Goal: Can you list every line of the material below as a numbered list, leaving out blank lines and the pictures?

Source data:

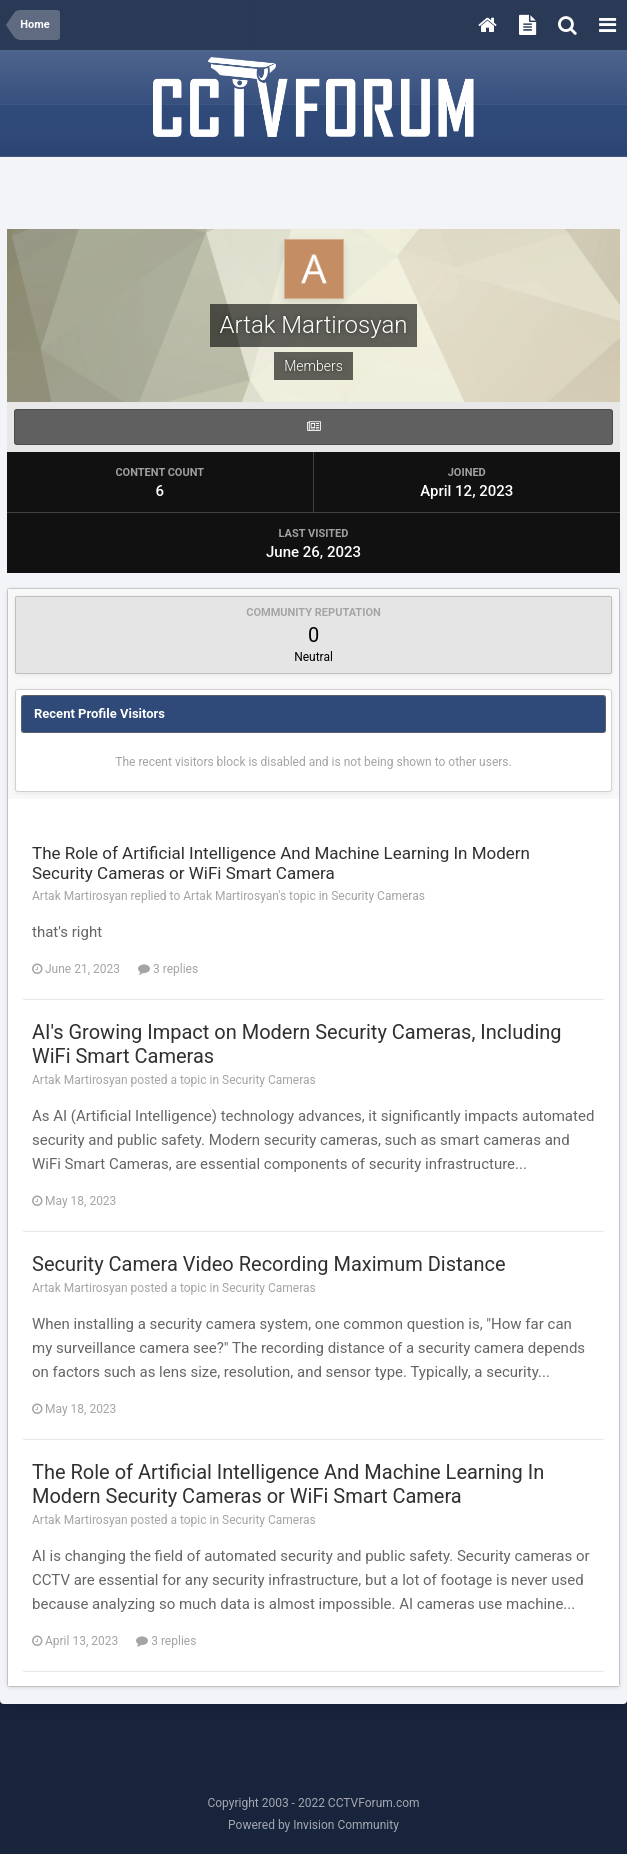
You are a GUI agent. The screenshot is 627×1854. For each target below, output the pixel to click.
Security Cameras (378, 896)
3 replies (168, 969)
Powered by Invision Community (313, 1825)
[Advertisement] (314, 194)
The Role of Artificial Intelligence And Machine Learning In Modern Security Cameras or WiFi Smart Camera (281, 863)
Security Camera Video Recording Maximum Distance (269, 1264)
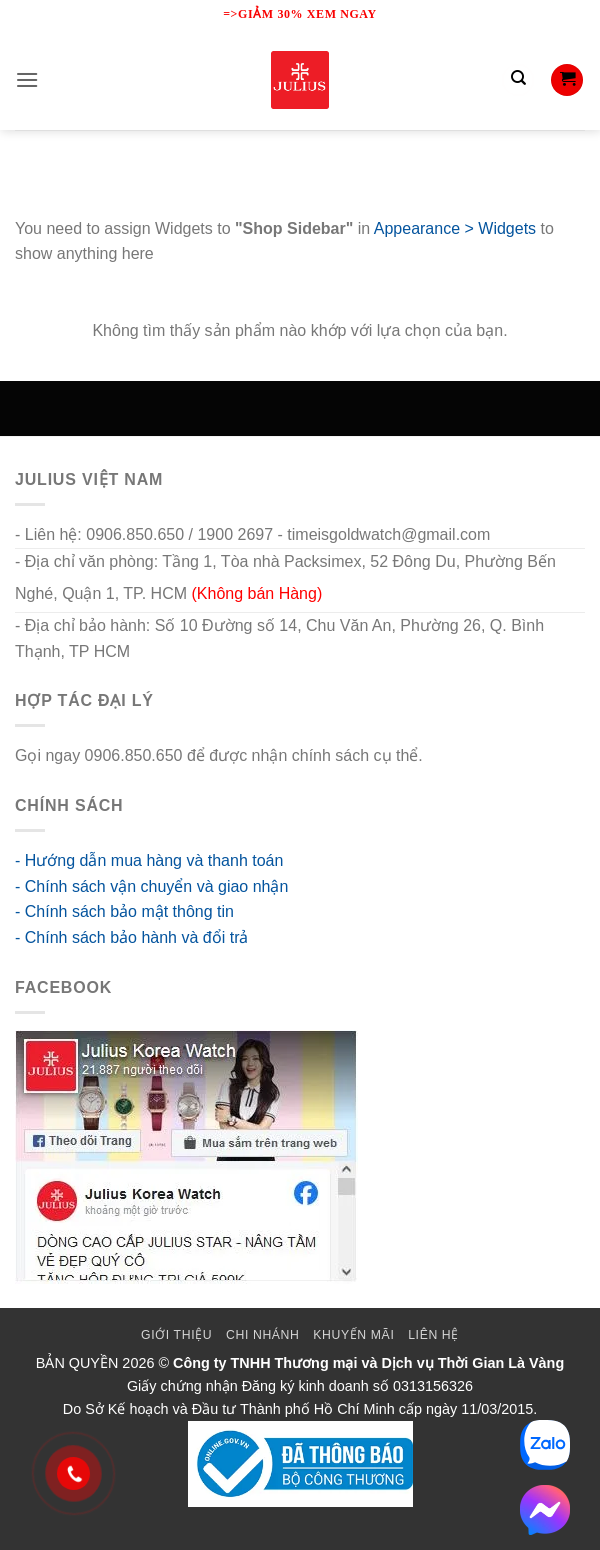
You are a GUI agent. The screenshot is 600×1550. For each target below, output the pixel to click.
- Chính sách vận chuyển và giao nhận (151, 886)
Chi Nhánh (262, 1335)
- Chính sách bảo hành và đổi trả (131, 937)
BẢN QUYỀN (77, 1363)
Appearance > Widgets (455, 228)
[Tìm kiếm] (518, 80)
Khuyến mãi (353, 1335)
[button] (27, 79)
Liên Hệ (433, 1335)
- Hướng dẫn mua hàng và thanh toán (149, 860)
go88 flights (468, 755)
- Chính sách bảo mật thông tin (124, 911)
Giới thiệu (176, 1335)
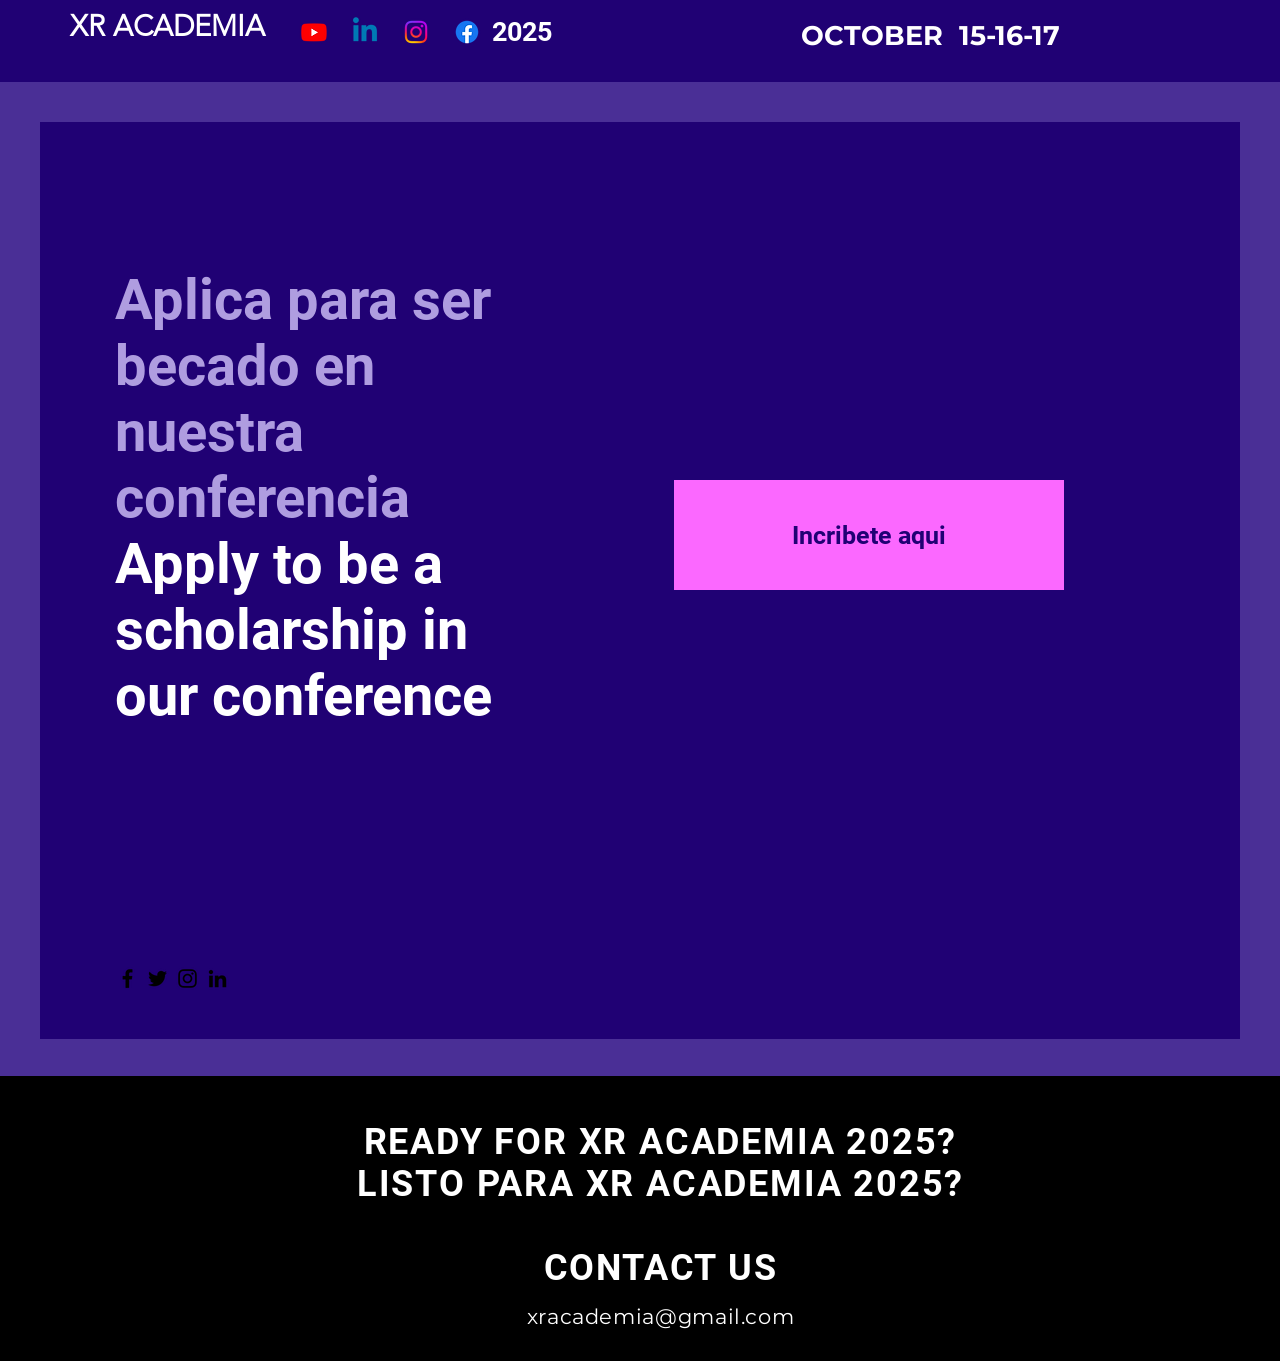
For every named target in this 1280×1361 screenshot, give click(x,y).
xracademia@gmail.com (661, 1316)
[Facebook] (127, 978)
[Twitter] (157, 978)
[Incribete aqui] (869, 535)
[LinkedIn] (217, 978)
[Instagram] (187, 978)
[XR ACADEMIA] (168, 26)
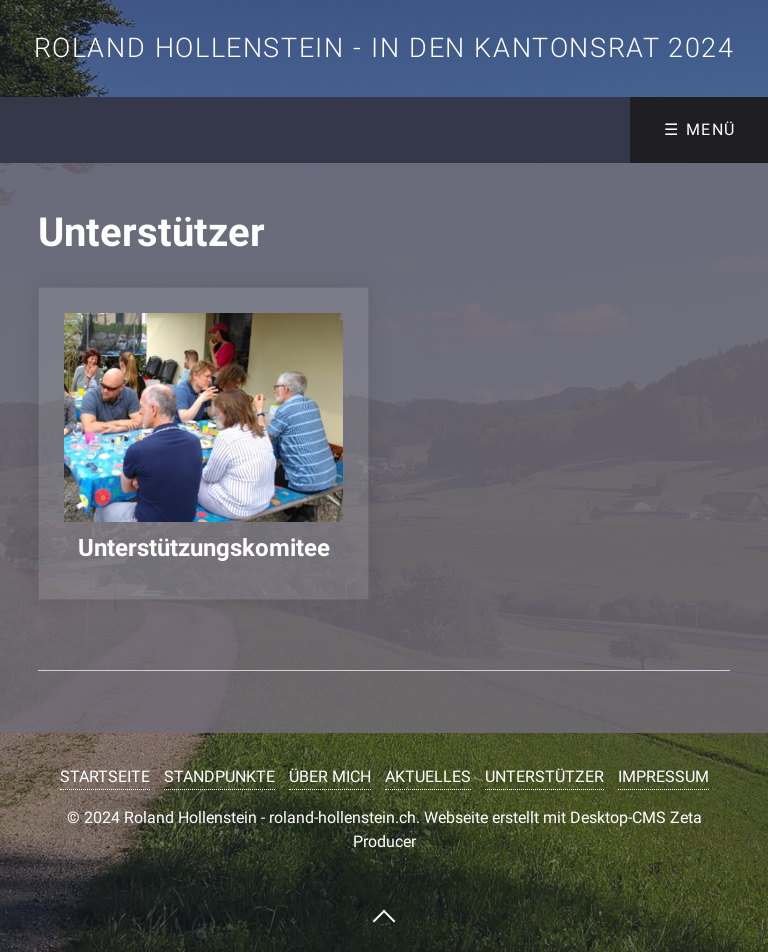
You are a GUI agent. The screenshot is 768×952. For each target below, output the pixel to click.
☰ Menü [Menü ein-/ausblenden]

Solution to this problem:
1. You are a GUI agent. The screenshot is 627×1854. For each target below, output the pixel to click.
2. Security Cameras (378, 896)
3. 3 replies (168, 969)
4. Powered by Invision Community (313, 1825)
5. [Advertisement] (314, 194)
6. The Role of Artificial Intelligence And Machine Learning In Modern Security Cameras or WiFi Smart Camera (281, 863)
7. Security Camera Video Recording Maximum Distance (269, 1264)
8. You are a GUI agent. The screenshot is 600×1550. For each target below, output the pixel to click.
9. - Chính sách vận chuyển và giao nhận (151, 886)
10. Chi Nhánh (262, 1335)
11. - Chính sách bảo hành và đổi trả (131, 937)
12. BẢN QUYỀN (77, 1363)
13. Appearance > Widgets (455, 228)
14. [Tìm kiếm] (518, 80)
15. Khuyến mãi (353, 1335)
16. [button] (27, 79)
17. Liên Hệ (433, 1335)
18. - Hướng dẫn mua hàng và thanh toán (149, 860)
19. go88 flights (468, 755)
20. - Chính sách bảo mật thông tin (124, 911)
21. Giới thiệu (176, 1335)
22. For every named target in this 1280×1361 screenshot, give click(x,y).
23. xracademia@gmail.com (661, 1316)
24. [Facebook] (127, 978)
25. [Twitter] (157, 978)
26. [Incribete aqui] (869, 535)
27. [LinkedIn] (217, 978)
28. [Instagram] (187, 978)
29. [XR ACADEMIA] (168, 26)
30. You are a GUI agent. The screenshot is 768×952. For each target below, output the pixel to click.
31. ☰ Menü [Menü ein-/ausblenden]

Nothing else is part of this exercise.